When I was five or six, our little group at school would spend endless breaktimes digging tunnels through the hard dry clay soil our school stood on, building miniworlds of complex levels for various toys to enjoy in an area probably no more than two metres wide. All around the playing field, other groups, groups I had no idea of, did the same, with tiny regions of their own.

A couple of years latter, and we were all about dens for ourselves, under brambles and in the deep dry grass that surrounded our house. Each den carved out a small world which we knew in detail: each branch and stone, each old birds' nest and animal smeuse winding its way through the dense hedgerows.

But perhaps the peak of this intimacy settled on the ford just down from our house, where one of the many local chalk streams came out from its thick water grass and spilled under a footbridge into a pond which no sane driver would actually attempt1. The ford was the centre of our world: entertainment, education, and meetplace. It was the boundary where new comers would be tested against our moral standards, where knowledge of the depths and shallows was a matter of life and death, where understanding the eel-hides and minnow movements gave you access to the power of a natural magic.

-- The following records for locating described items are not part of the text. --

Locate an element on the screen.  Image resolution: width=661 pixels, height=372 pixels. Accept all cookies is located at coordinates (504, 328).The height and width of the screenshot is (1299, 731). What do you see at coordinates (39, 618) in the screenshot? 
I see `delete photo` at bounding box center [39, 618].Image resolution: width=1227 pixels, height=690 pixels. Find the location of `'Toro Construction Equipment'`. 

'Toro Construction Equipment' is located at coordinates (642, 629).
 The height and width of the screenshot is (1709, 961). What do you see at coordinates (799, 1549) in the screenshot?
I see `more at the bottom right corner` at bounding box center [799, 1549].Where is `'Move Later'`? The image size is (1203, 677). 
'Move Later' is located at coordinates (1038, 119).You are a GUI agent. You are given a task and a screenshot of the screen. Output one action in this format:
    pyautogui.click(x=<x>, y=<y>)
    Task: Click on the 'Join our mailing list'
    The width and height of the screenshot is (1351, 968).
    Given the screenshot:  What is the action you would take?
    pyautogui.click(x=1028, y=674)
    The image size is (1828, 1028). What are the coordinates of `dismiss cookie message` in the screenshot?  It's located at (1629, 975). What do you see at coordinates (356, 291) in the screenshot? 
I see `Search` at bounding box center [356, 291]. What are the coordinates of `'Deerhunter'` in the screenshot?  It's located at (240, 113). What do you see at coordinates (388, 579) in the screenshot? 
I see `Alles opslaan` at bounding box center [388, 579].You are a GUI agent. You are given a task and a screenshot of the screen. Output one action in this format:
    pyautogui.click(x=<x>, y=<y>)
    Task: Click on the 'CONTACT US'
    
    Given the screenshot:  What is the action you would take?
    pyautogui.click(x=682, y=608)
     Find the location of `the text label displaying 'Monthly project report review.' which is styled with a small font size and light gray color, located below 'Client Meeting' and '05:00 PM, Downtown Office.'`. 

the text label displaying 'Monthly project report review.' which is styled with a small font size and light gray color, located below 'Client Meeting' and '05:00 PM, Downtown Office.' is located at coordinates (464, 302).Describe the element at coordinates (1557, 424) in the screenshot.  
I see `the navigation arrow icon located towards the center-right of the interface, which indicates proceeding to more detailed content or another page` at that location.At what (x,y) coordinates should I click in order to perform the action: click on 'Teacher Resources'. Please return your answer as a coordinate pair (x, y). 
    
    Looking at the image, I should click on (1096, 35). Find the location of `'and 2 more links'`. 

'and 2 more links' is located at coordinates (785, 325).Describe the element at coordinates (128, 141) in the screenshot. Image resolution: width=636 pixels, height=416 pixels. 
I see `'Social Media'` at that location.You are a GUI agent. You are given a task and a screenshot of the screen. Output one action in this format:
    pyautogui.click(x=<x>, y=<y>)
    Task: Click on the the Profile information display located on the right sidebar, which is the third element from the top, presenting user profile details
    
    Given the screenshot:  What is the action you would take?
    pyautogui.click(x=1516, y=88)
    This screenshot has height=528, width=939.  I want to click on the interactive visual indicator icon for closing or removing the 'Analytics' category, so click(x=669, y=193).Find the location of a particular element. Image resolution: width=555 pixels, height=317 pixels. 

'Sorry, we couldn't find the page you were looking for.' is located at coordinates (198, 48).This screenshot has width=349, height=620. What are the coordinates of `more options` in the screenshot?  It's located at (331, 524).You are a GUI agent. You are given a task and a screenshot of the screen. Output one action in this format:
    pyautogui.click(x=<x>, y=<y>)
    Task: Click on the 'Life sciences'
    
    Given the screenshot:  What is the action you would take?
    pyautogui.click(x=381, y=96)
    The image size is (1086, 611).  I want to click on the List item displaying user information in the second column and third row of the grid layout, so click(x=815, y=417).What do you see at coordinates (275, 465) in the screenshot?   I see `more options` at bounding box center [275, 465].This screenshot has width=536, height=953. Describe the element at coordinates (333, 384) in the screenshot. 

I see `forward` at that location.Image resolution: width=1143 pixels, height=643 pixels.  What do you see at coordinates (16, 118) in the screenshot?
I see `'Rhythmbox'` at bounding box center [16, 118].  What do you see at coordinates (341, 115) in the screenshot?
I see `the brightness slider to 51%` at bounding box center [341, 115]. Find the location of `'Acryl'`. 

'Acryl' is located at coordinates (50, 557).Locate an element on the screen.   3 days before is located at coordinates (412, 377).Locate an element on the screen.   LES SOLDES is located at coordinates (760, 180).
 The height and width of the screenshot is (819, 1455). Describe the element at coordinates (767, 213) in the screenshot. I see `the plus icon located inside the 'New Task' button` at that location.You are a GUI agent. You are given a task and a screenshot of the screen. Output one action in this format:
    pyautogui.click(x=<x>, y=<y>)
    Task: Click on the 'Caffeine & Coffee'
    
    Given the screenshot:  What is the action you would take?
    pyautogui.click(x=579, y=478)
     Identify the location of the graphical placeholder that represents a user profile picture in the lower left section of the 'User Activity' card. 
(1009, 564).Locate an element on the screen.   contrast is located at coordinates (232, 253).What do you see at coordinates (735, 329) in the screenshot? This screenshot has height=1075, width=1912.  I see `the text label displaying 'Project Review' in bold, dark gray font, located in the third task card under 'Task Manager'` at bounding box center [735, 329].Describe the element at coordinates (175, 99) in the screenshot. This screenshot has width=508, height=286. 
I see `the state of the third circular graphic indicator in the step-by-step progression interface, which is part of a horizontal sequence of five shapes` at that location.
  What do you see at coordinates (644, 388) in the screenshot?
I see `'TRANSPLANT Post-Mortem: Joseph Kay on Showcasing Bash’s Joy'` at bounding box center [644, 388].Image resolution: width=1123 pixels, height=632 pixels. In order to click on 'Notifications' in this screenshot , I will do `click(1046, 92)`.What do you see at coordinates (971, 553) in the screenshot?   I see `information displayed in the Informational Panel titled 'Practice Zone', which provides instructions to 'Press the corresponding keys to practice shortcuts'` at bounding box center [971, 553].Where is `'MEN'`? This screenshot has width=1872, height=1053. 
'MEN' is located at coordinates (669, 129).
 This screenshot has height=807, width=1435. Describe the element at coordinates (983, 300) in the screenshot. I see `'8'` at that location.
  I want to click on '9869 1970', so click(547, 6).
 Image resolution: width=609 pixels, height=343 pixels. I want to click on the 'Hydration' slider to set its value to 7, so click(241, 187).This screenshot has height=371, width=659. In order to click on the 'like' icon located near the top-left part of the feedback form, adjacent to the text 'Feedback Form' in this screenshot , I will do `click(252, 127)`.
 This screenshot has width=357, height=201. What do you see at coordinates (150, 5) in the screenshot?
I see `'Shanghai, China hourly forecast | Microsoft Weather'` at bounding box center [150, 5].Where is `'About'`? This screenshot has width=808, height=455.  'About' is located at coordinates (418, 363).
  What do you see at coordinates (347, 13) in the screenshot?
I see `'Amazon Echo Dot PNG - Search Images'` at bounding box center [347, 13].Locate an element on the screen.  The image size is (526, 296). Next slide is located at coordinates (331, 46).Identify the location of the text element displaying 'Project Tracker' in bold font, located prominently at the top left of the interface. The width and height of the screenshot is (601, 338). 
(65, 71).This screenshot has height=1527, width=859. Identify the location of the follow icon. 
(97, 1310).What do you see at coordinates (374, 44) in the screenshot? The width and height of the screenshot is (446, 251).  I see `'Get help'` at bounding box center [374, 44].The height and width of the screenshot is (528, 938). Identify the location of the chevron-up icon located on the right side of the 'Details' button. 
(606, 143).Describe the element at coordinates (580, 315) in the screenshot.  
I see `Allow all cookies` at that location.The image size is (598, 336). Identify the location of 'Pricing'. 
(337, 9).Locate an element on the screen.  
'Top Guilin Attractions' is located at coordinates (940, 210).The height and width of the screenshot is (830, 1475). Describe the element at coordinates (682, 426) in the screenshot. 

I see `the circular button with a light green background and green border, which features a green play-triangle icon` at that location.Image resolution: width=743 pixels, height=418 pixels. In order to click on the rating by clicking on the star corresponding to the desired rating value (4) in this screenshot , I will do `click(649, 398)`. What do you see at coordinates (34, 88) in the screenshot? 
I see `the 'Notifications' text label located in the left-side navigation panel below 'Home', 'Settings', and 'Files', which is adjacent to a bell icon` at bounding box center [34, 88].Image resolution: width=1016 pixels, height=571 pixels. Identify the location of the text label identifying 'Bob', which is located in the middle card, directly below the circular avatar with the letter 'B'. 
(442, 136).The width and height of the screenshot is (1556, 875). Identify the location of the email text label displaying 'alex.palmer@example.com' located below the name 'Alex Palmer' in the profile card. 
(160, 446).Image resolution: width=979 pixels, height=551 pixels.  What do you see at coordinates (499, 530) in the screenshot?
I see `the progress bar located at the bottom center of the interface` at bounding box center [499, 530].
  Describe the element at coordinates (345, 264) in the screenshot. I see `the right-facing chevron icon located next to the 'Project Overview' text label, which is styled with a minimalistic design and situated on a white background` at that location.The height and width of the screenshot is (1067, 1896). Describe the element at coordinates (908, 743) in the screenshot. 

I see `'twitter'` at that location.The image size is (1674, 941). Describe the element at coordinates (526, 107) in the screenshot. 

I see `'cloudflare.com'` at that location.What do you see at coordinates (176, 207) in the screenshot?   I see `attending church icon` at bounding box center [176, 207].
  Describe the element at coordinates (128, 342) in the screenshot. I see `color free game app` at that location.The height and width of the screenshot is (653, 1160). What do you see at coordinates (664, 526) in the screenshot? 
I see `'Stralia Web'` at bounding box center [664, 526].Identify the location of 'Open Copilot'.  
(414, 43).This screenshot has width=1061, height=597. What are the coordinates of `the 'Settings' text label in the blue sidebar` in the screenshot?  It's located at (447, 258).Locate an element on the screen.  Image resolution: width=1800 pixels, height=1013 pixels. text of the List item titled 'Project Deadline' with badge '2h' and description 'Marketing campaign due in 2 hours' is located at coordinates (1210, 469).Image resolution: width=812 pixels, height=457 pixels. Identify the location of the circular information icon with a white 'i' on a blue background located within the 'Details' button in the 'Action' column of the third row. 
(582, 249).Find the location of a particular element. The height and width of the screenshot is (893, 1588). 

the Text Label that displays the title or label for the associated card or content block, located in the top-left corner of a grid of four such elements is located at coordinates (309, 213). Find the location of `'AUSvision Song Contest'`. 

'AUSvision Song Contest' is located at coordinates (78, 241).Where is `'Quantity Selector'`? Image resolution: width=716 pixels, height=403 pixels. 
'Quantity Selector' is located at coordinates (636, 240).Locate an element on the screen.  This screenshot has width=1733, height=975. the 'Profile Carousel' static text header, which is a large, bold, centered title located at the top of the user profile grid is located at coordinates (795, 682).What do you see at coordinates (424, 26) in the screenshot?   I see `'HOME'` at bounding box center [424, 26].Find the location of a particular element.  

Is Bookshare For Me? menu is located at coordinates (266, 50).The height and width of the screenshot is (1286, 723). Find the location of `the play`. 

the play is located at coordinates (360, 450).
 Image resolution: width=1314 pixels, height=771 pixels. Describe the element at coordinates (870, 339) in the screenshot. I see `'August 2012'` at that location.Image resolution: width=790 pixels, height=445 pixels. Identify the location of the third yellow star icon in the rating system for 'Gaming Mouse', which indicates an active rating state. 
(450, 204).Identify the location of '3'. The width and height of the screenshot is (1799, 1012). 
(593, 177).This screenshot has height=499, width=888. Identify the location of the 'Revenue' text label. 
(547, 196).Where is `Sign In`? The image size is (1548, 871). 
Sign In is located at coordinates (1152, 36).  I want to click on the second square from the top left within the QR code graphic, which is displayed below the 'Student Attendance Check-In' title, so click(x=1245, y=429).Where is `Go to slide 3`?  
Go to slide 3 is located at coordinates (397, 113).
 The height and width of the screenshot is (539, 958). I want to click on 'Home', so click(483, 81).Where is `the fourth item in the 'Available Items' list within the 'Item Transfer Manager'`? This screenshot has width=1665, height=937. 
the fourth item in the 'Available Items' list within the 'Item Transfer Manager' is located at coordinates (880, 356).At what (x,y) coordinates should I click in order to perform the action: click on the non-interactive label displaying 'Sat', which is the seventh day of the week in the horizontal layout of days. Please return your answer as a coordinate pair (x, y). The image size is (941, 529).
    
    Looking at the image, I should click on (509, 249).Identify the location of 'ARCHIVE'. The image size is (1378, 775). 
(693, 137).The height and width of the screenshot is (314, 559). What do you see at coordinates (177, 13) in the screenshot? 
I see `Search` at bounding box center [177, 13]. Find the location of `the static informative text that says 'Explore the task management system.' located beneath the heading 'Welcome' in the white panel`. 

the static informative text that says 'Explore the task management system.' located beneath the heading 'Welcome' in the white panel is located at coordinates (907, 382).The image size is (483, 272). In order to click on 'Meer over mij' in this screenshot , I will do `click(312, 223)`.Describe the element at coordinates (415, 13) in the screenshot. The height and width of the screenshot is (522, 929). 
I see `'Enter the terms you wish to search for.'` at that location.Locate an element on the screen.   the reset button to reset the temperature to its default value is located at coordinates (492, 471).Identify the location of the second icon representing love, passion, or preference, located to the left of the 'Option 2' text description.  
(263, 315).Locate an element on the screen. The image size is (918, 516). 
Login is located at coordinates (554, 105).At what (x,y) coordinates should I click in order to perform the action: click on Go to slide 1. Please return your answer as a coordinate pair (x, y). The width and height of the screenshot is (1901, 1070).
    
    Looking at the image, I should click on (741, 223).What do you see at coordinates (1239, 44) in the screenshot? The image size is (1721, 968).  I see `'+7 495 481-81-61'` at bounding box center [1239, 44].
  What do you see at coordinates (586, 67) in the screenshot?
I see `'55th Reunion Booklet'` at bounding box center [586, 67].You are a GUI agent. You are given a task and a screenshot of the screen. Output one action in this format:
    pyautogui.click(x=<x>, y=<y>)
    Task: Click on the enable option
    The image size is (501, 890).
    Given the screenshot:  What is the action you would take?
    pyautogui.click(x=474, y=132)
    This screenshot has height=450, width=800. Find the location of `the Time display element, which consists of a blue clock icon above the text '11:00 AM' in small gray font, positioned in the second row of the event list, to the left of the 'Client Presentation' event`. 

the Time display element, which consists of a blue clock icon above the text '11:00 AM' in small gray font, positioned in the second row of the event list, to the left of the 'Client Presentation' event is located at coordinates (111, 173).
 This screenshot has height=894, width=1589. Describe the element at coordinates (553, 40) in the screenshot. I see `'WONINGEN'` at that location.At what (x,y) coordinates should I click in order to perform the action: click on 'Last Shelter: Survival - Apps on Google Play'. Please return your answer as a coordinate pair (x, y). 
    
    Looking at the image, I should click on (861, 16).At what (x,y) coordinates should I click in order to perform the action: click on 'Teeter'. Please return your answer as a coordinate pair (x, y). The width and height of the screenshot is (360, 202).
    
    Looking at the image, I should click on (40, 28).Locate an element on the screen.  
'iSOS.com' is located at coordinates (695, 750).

From this pole we would spill out as our confidence grew, first to the underbridges and islands of the surrounding chalk streams, then the abandoned corners of local scrubs and woods, the owners of which never seemed to mind us setting up camp. From there, we wound our way out across the estuary and The Downs, to the far reaches of the country and planet, but with size comes generality, and so we always found our way back to the ford, with our lovers and then with our children, that they should see the beauty of an hour watching water boatmen and the glory of the caddis larva, and know that from this small detailed centre, the universe should rightfully proceed.

9 July 1976

 

Notes:

1 Though people did, to our continual excitement.